Beh, che dire! Passata l’ansia da prestazione e man mano che i nostri punteggi risultavano buoni, se non eccellenti, (cosa non da poco dato le premesse del nome) all’agitazione è subentrata la gioia e la contentezza. Stati d’animo esaltanti che si sono prolungati ben oltre la breve delusione di esserci piazzati al quarto posto per soli 5 punti. Nella grande festa di Winesurf, gratificati dal generoso e caldo abbraccio degli amici e dal sole che, al contrario della fortuna, ci ha arriso senza parsimonia, si è assistito al rarissimo fenomeno conosciuto con il nome di “winesurfists at work”.

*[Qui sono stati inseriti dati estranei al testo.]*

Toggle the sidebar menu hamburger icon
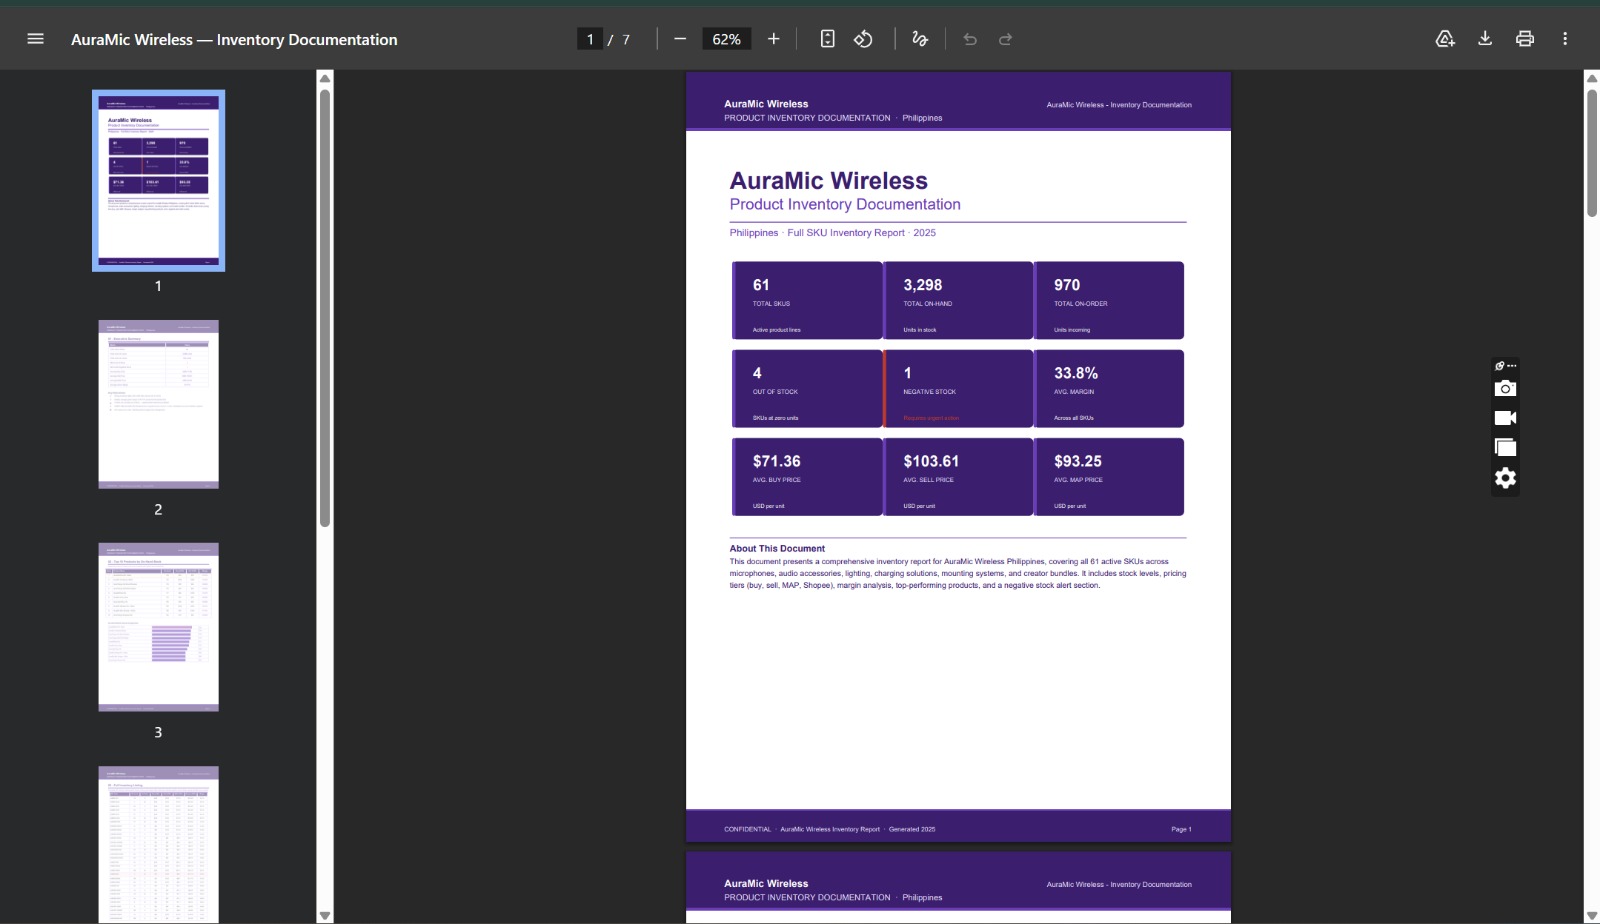 [x=35, y=39]
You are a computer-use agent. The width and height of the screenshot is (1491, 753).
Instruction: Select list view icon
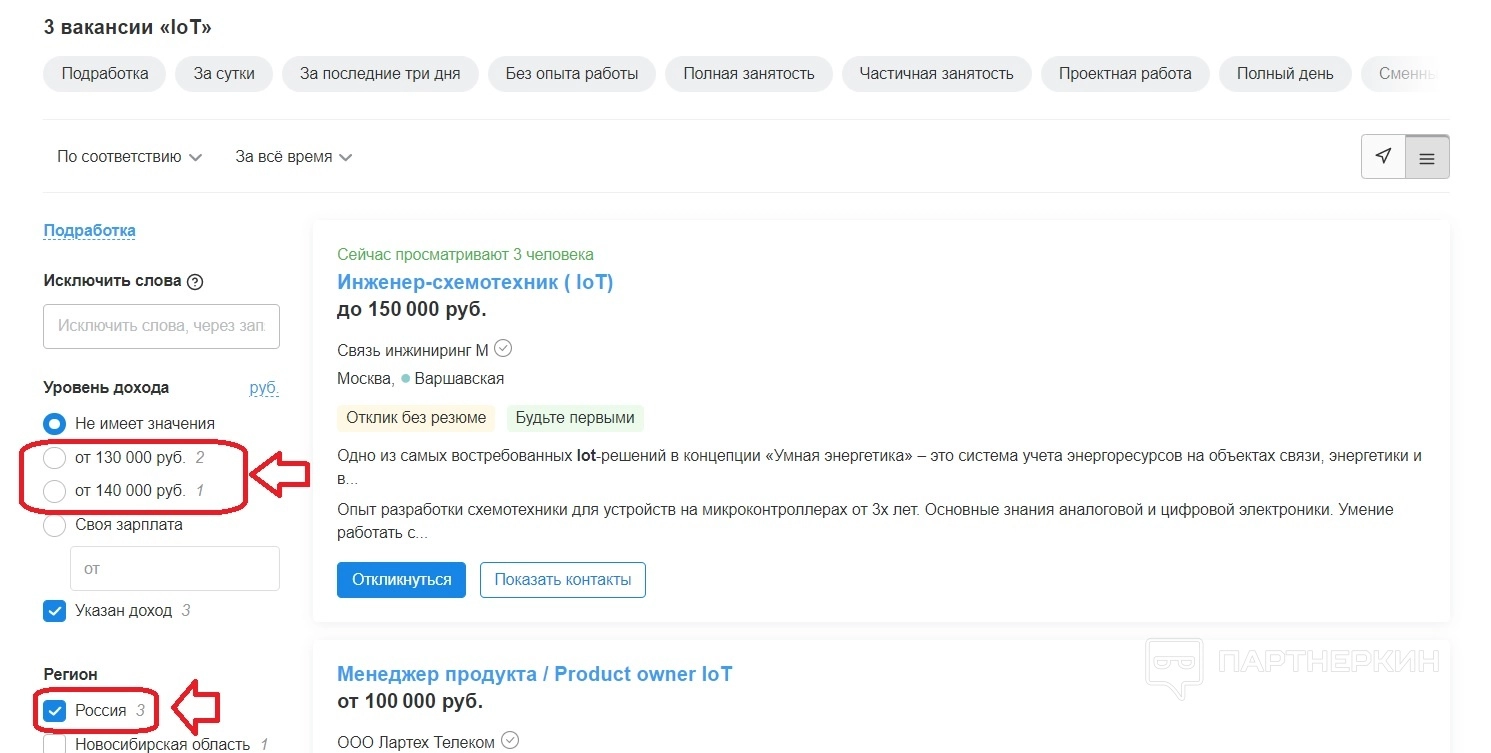coord(1427,158)
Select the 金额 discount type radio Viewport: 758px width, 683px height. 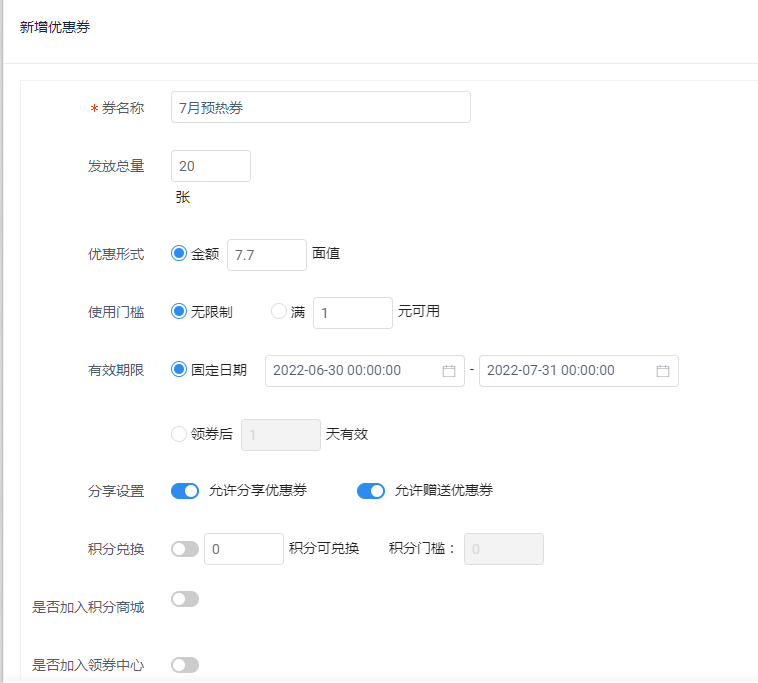[x=179, y=253]
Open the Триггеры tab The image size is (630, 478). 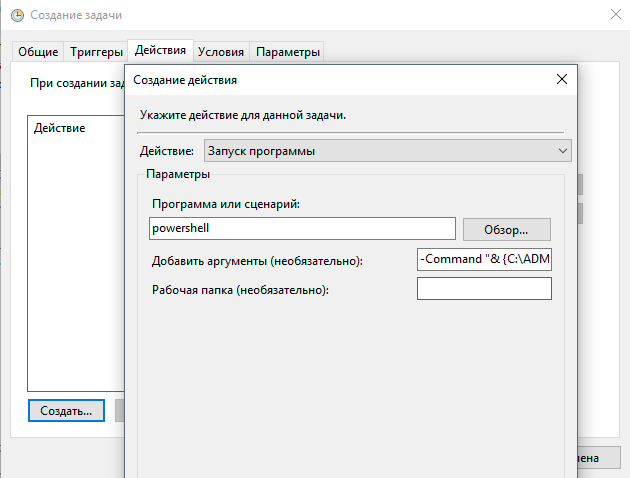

Ha reso più lieve il nostro piazzamento la bravura, e non certo la fortuna, delle altre squadre. Ma non è mica finita qui perché, a proposito di fortuna, se è vero che il 2013 è l’anno del Serpente (non a caso certe domandine erano proprie velenose) la nostra rivincita sarà nell’anno del Cavallo, la cui indomita potenza e indiscutibile eleganza si addicono alla nostra squadra.

Infine un grazie, grande come la saggezza cinese, a chi ha provveduto al facchinaggio vinoso, all’Enoclub Siena nella persona di Davide Bonucci e al Capitano Disko Troop.

Giovanni Solaroli

Ho iniziato ad interessarmi di vino 4 eoni fa, più per spirito di ribellione che per autentico interesse. A quei tempi, come in tutte le famiglie proletarie, anche nella nostra tavola non mancava mai il bottiglione di vino. Con il medesimo contenuto, poi ci si condiva anche l’onnipresente insalata. Ho dunque vissuto la stagione dello “spunto acetico” che in casa si spacciava per robustezza di carattere. Un ventennio fa decisi di dotarmi di una base più solida su cui appoggiare le future conoscenze, e iniziai il percorso AIS alla cui ultima tappa, quella di relatore, sono arrivato recentemente. Qualche annetto addietro ho incontrato il gruppo di Winesurf, oggi amici irrinunciabili. Ma ho anche dei “tituli”: giornalista, componente delle commissioni per la doc e docg, referente per la Guida VITAE, molto utili per i biglietti da visita. Beh, più o meno ho detto tutto e se ho dimenticato qualcosa è certamente l’effetto del vino.